Royals Foul Out in Court Over Flying Hotdogs
Is a flying hotdog an inherent risk of watching a baseball game? Missouri’s highest court said no. The appeal before the court was a personal injury verdict in a jury trial. The case was brought by Royals fan John Coomer who was hit by an airborne hotdog tossed by the team’s mascot “Sluggerrr.” Coomer claimed that the flying hotdog caused a detached retina which required a surgery. At trial, the jury found the team at no fault.
It was a crucial question that determines whether teams can be covered under a legal doctrine called the baseball rule designed to protect the teams from being sued by spectators who get injured during a game. Applying the assumption of risk doctrine, the rule says when spectators watch a baseball game, they assume certain risk that is inherent in watching a game such as getting hit by a flying ball or bat. Thus, if a flying hotdog is indeed an inherent risk of watching a game, then the Royals would prevail.
+++
=== Task set ===
1. Return, word for word, the passage of the article on the Royals flying-hotdog lawsuit that opens with the words containing "Royals Foul Out" and closes with "at no fault.".
2. Resume the article on the Royals flying-hotdog lawsuit, beginning right after its final sentence.

=== Data below ===
+++
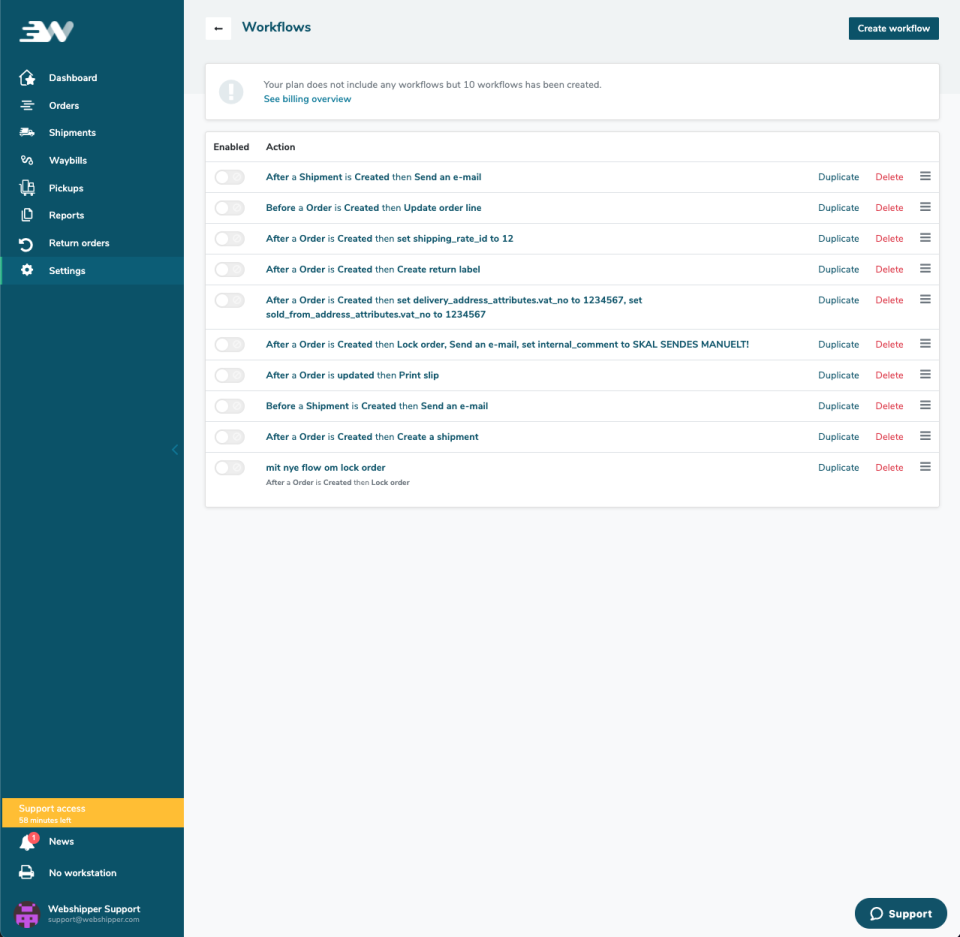Viewport: 960px width, 937px height.
Task: Open the See billing overview link
Action: click(x=306, y=98)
+++
=== Answers below ===
1.
Royals Foul Out in Court Over Flying Hotdogs
Is a flying hotdog an inherent risk of watching a baseball game? Missouri’s highest court said no. The appeal before the court was a personal injury verdict in a jury trial. The case was brought by Royals fan John Coomer who was hit by an airborne hotdog tossed by the team’s mascot “Sluggerrr.” Coomer claimed that the flying hotdog caused a detached retina which required a surgery. At trial, the jury found the team at no fault.

2.
In answering the question, the court looked at whether mascots and/or the antics of the mascots are an integral parts of a baseball game. The court found that the game will not change even without them. The presiding Judge Paul C. Wilson explained:
Such [inherent] risks [of watching a baseball game] are an unavoidable – even desirable – part of the joy that comes with being close enough to the Great American Pastime to smell the new-mown grass, to hear the crack of 42 inches of solid ash meeting a 95-mph fastball, or to watch a diving third baseman turn a heart-rending triple into a soul-soaring double-play. The risk of being injured by Sluggerrr’s hotdog toss, on the other hand, is not an unavoidable part of watching the Royals play baseball.
The court remanded the case to a lower court. The lawyer for the Royals noted that Judge Wilson’s decision did not say that the jury was wrong, saying “[w]e don’t see how what the Supreme Court did will affect how a jury views this case.”